Provided information |
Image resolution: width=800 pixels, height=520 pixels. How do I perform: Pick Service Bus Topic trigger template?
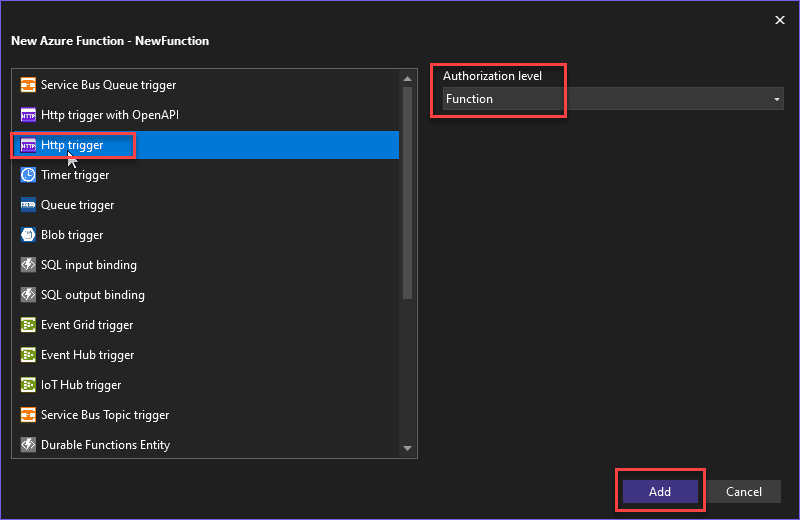click(105, 415)
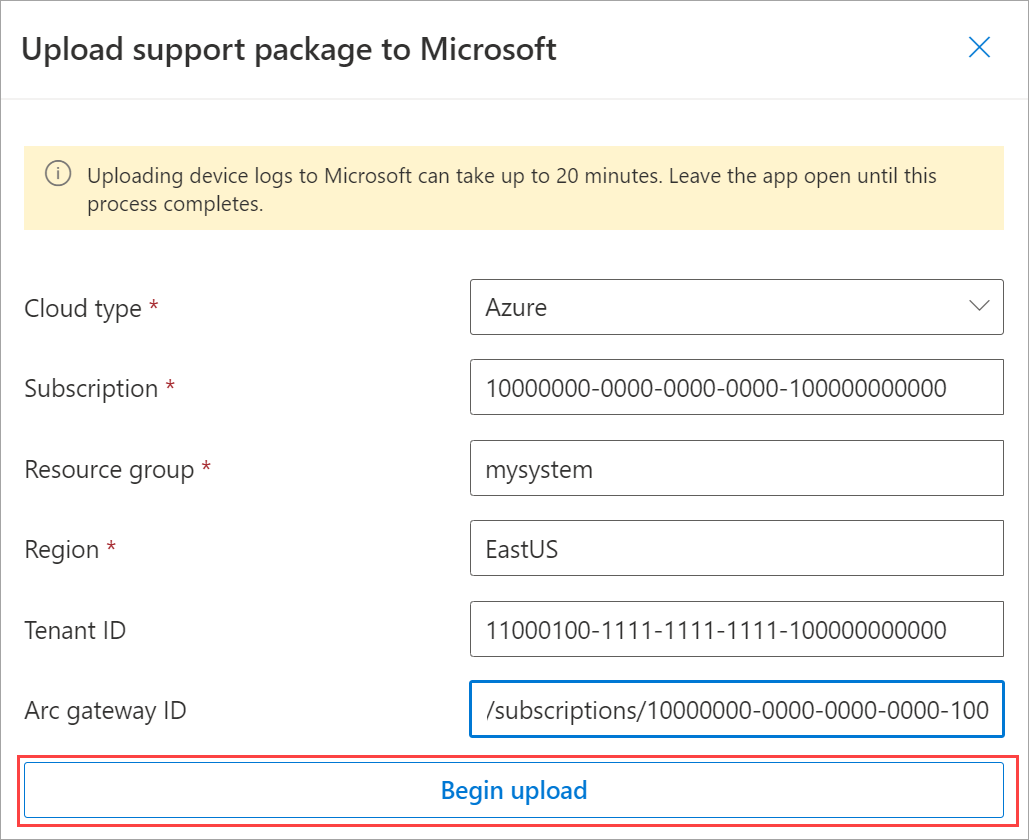Click the info icon in the yellow banner
The image size is (1029, 840).
[58, 175]
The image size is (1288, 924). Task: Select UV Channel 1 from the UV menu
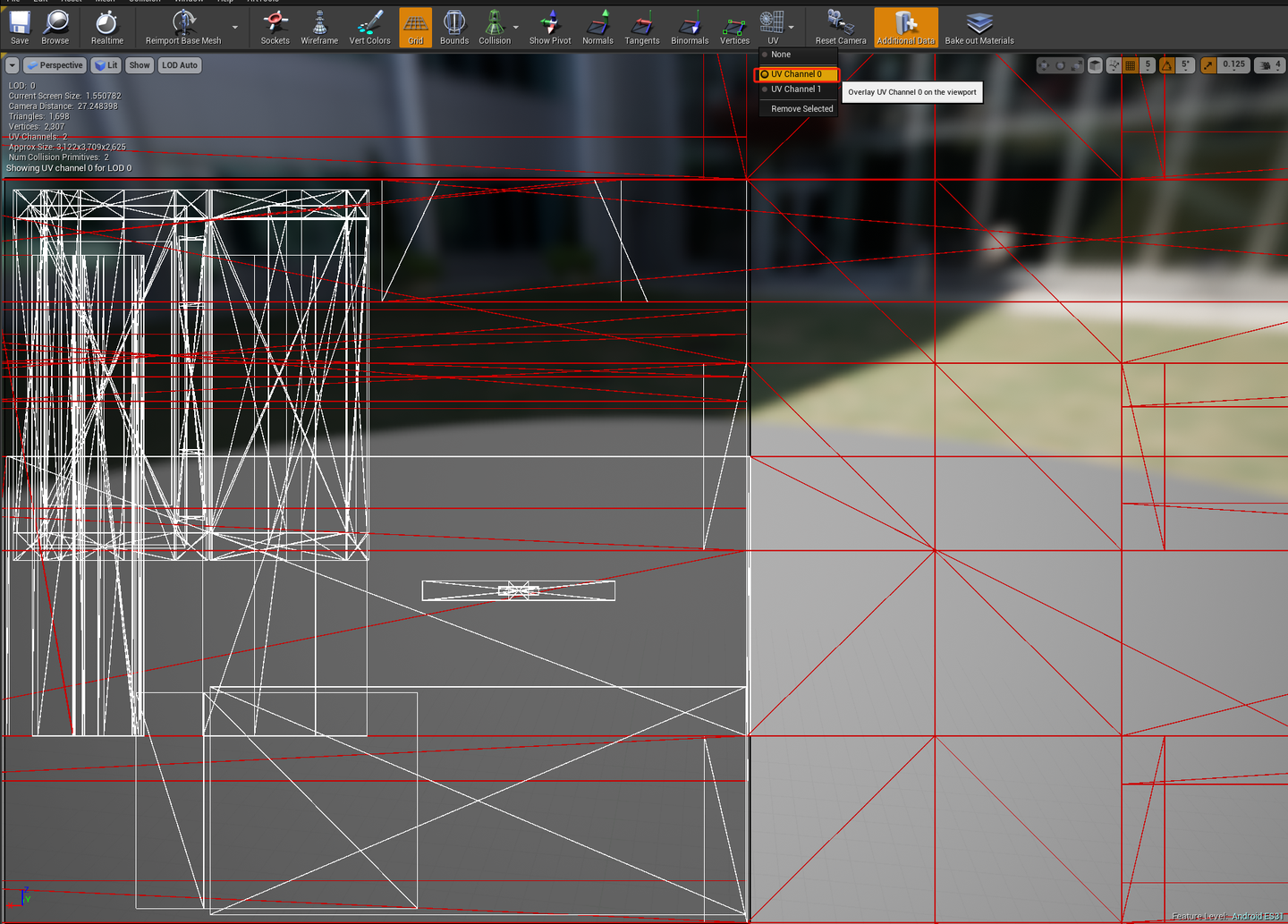795,89
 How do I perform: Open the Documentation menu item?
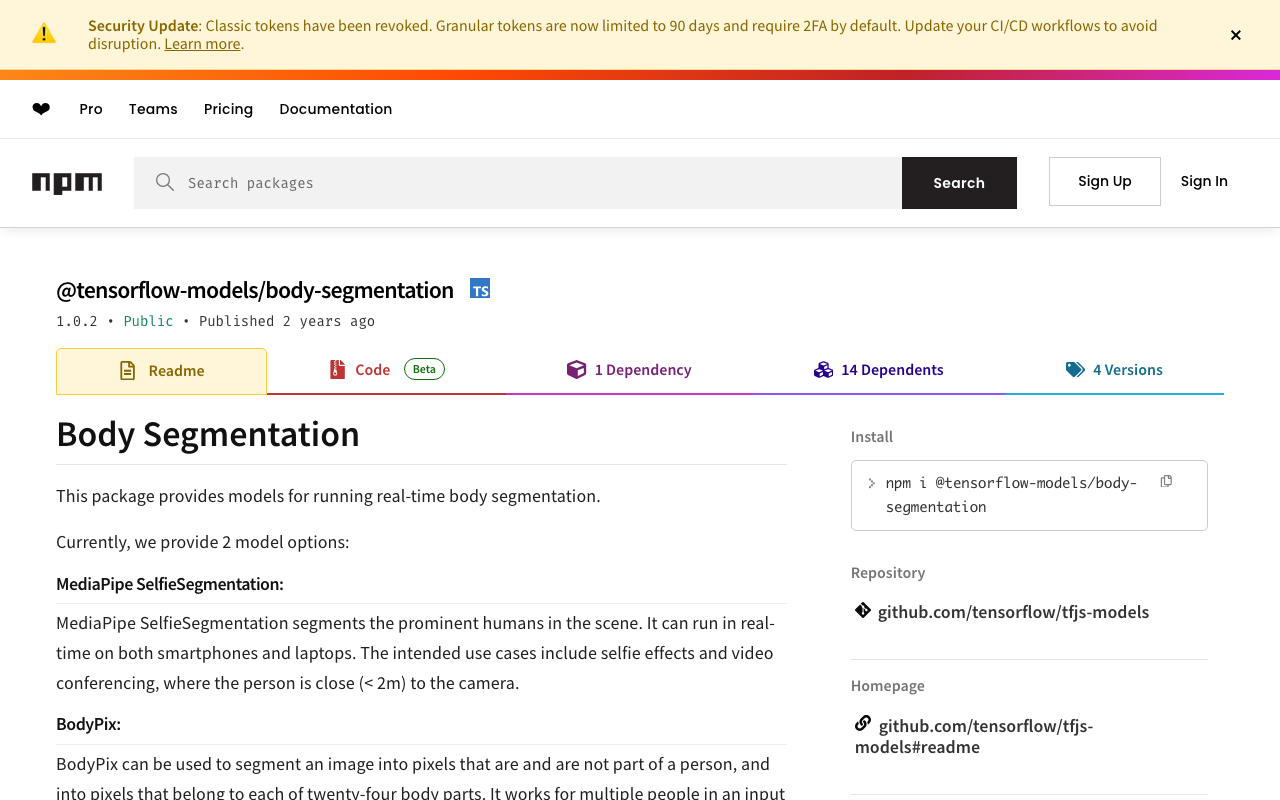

Work instruction | Go through the entries and retype them exactly, except for the images.

Task result |
Image resolution: width=800 pixels, height=520 pixels. How do I perform: Pick Service Bus Topic trigger template?
click(105, 415)
Click the info icon in the yellow banner
The image size is (1029, 840).
[58, 175]
The image size is (1288, 924). Task: Select UV Channel 1 from the UV menu
795,89
 How do I perform: Open the Documentation menu item?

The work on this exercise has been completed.